Пожилая леди поднялась из своего кресла. Мне вовсе не понравились ее манеры. Она подошла и встала передо мной, нервно потирая руки. Она явно выглядела крайне взволнованной.
— Вчера она приехала из Лондона и говорит, что ей приснилось, как она пробует один из своих экспериментов в поезде.
— В поезде!
— И чтобы эксперимент получился достоверным, она ограбила человека.
— Ограбила!
— И в ее кармане я нашла вот это.
Пожилая женщина протянула мои часы и цепочку! Ошибиться было невозможно. Это были охотничьи часы. Я мог разглядеть свой герб и монограмму на корпусе. Я встал. Самое странное, что, когда я поднялся на ноги, мне показалось, что с ними что-то произошло — я не мог ими пошевелить. Возможно, что-то в моем поведении показалось пожилой леди странным. Она улыбнулась мне.
— Что с вами? Почему вы выглядите так забавно? — воскликнула она.
— Это мои часы и цепь.
— Ваши часы и цепь! Почему бы вам их тогда не взять?
Она протянула их мне. До нее было меньше шести футов, но я не мог преодолеть это расстояние. Мои ноги были словно приклеены к полу.
— Я… я не могу пошевелиться. Что-то случилось с моими ногами.
— Возможно, дело в чае. Я пойду, скажу дочери.

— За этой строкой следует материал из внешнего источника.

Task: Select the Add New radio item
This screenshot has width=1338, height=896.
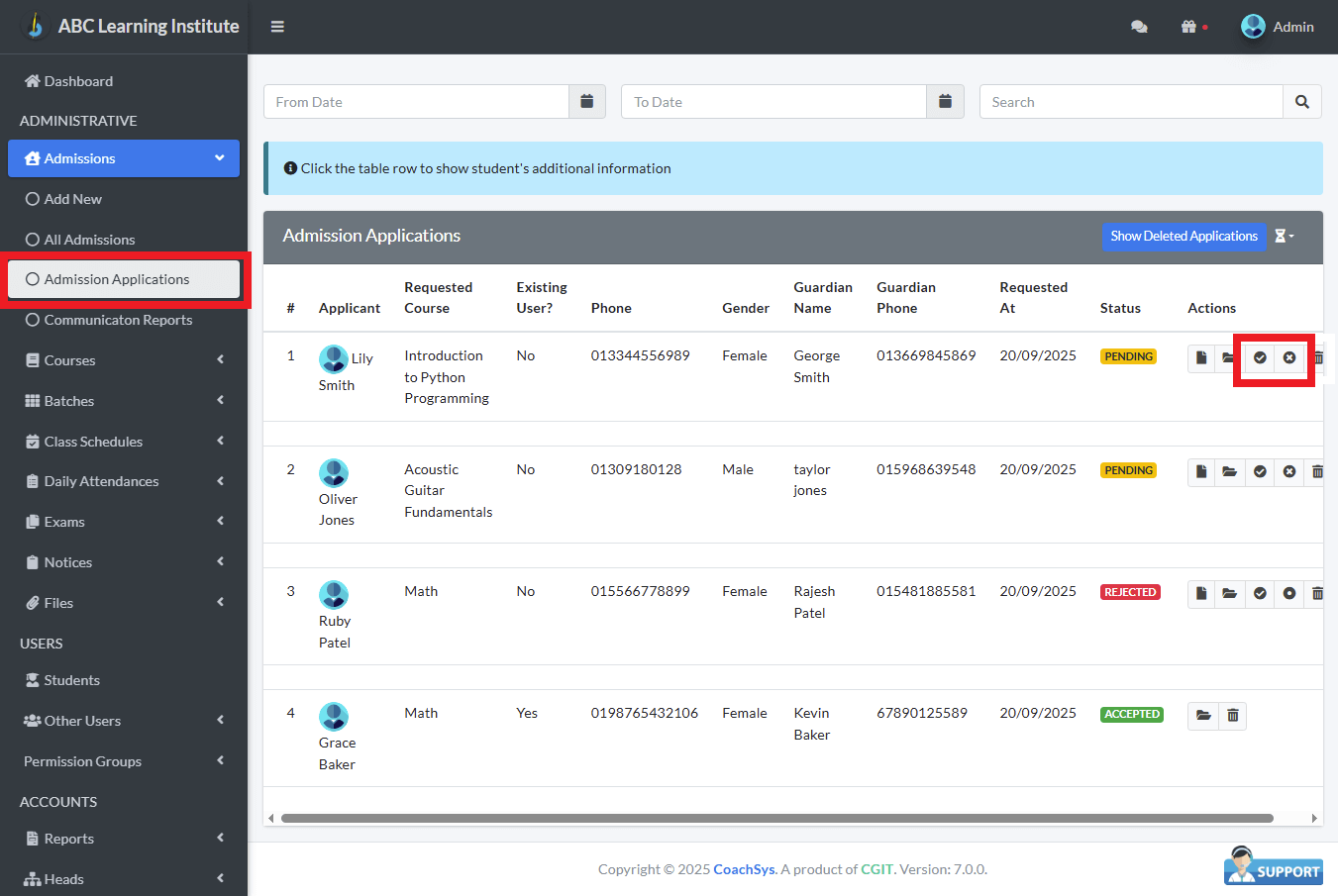Action: pos(72,199)
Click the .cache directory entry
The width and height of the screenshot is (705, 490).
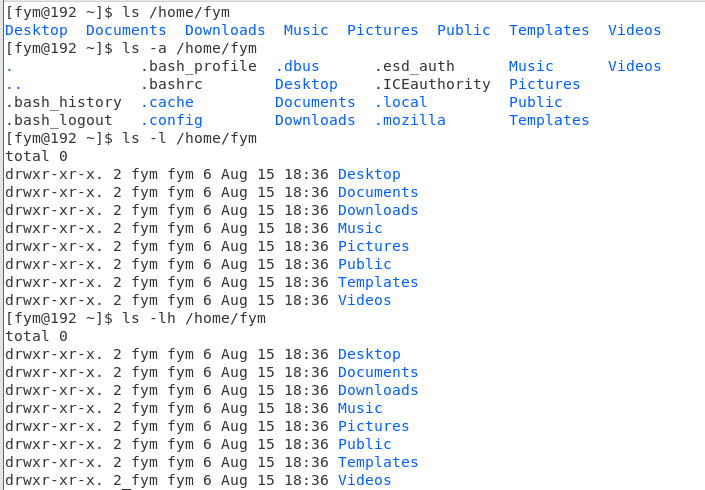(167, 102)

Прежде чем я смог вымолвить хоть слово, чтобы ее остановить, она скрылась. Я стоял, словно столб, вкопанный в землю. Я даже не могу описать, что со мной произошло. Это охватило меня в сущие мгновенья. Я чувствовал себя так же, как в вагоне поезда накануне — словно во сне. Я осмотрелся. Увидел чашку на столике перед собой. Увидел мерцающий огонь, лампы с абажурами. Я осознавал присутствие всех этих вещей, но видел их так, словно все происходило во сне. Меня поглощало чувство тошноты, чувство ужаса. Я боялся, но чего — не знал. Прогнать или обуздать свой страх не удавалось.

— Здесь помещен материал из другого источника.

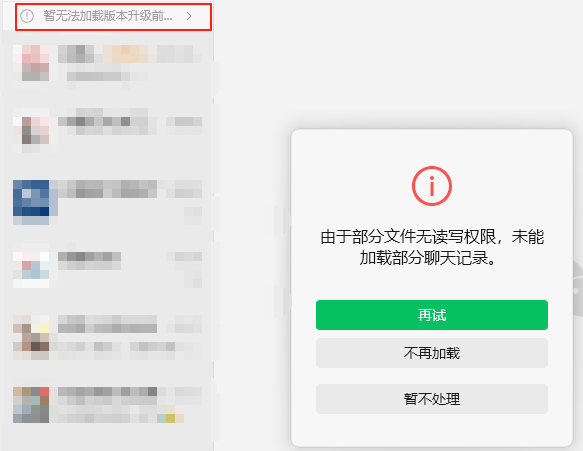Select the pink avatar of the topmost conversation
Viewport: 583px width, 451px height.
pyautogui.click(x=31, y=63)
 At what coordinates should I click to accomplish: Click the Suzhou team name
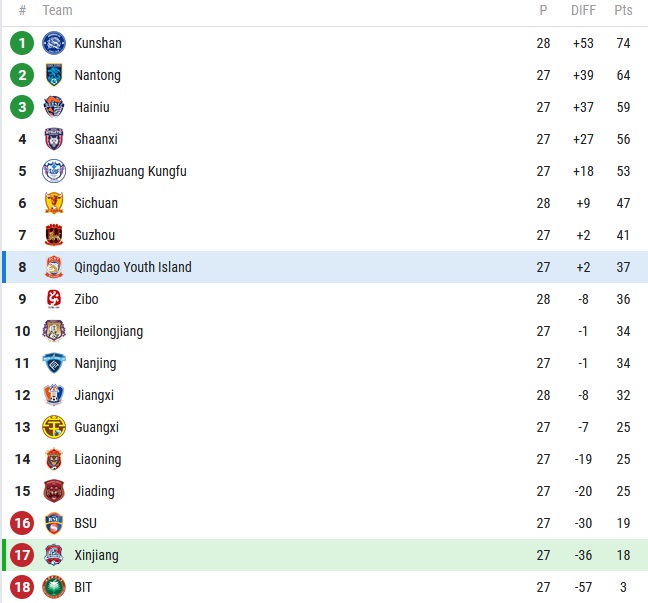tap(94, 235)
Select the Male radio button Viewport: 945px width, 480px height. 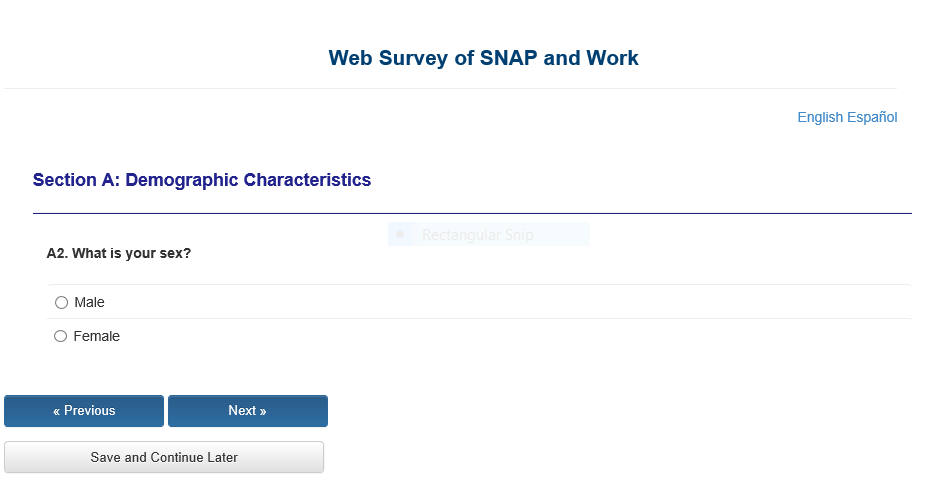61,303
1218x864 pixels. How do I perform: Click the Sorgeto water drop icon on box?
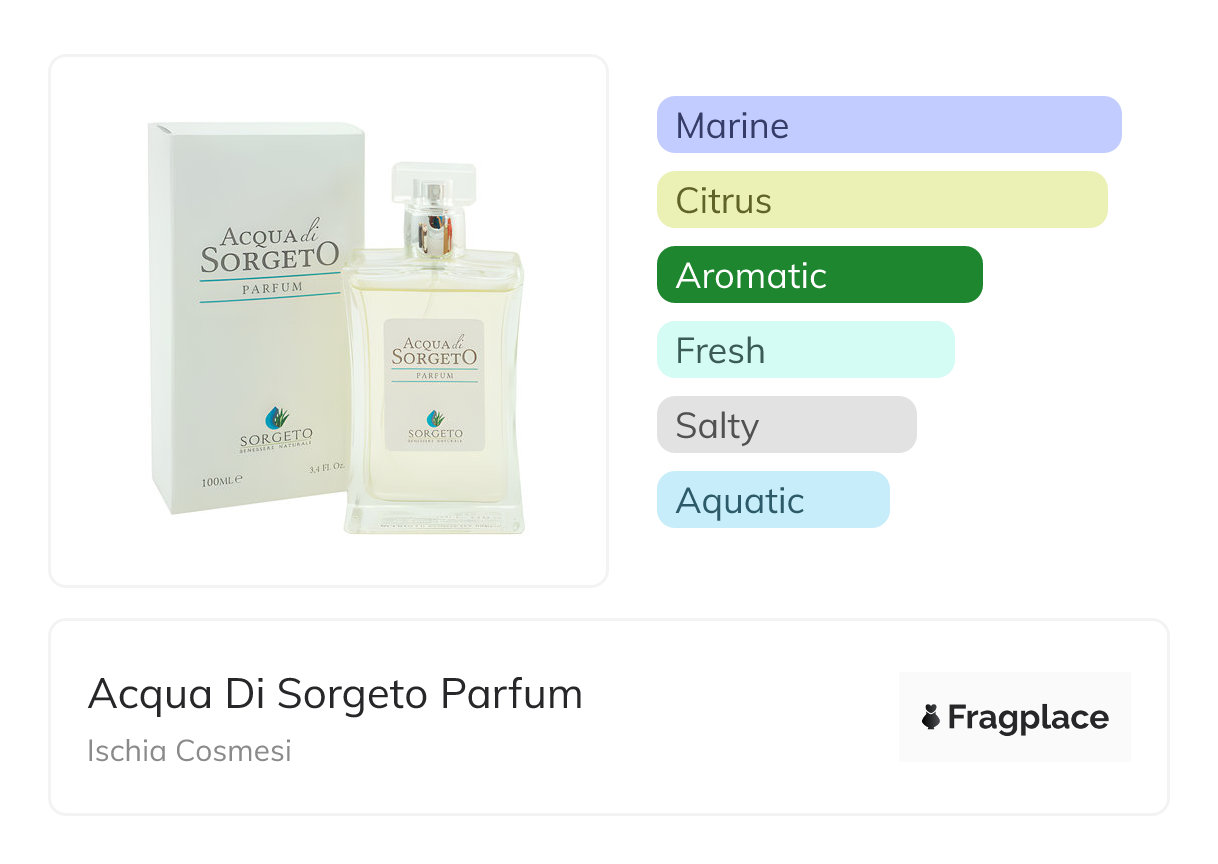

Не могу сказать, сколько я так простоял — определенно несколько минут — беспомощный, пытающийся совладать с давлением на собственный мозг. Внезапно без всякого предупреждения открылась дверь в спальню, и оттуда вышел молодой человек, который посетил меня перед ужином в моем номере и с которым мы накануне ехали в поезде. Он подошел ко мне вплотную. На воротнике его рубашки я смог разглядеть свои пуговицы. Когда он поднял руки, я узнал на его манжетах свои запонки. Я увидел на нем свои часы и свою цепь. Обращаясь ко мне, он держал часы в руках.

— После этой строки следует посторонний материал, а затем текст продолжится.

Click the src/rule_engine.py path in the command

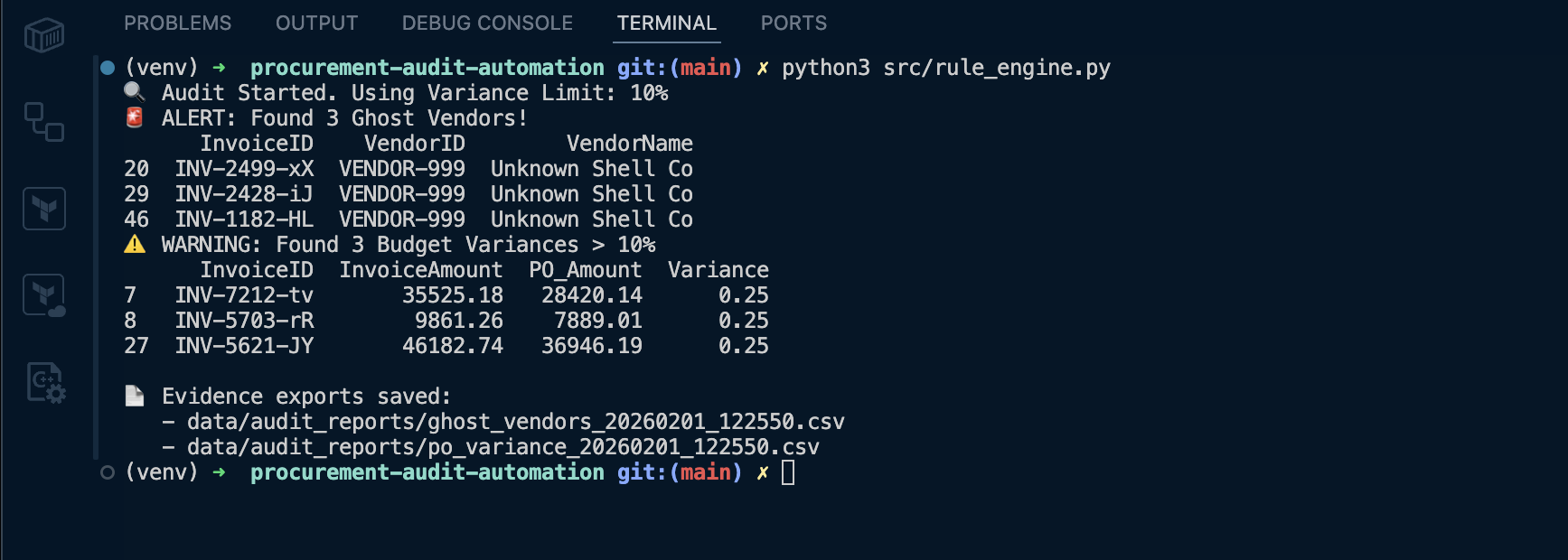[996, 68]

— У меня есть всего полминуты, но я хотел бы поговорить с вами о Мэри Брукер. Я видел ее портрет в вашей комнате, помните? Она так называемый душевнобольной преступник, сбежавший из Бродмура. Давайте посмотрим — так, примерно неделю назад — почти в это же время… нет, сейчас четверть девятого; а это произошло сразу после девяти, — он сунул мои часы в карман жилета. — Она все еще на свободе, знаете ли. Ее ищут по всей Англии, но до сих пор не поймали. Говорят, она помешана. В Бродмуре есть помешанные, но она не из их числа. Она не более помешана, чем вы или я.
Он легко дотронулся до моей груди. Столь велико было мое отвращение от перспективы физического контакта с ним, что даже легкого толчка пальцев не понадобилось, чтобы мои ноги подкосились и я рухнул в свое кресло.
— Вы не спите?
— Нет, — отозвался я, — не сплю.
Даже в своем исступленном состоянии я осознавал желание вскочить и вцепиться ему в горло. Ничего из этого, однако, не выдавало себя в выражении моего лица. Или он, так или иначе, не давал понять, что замечает это.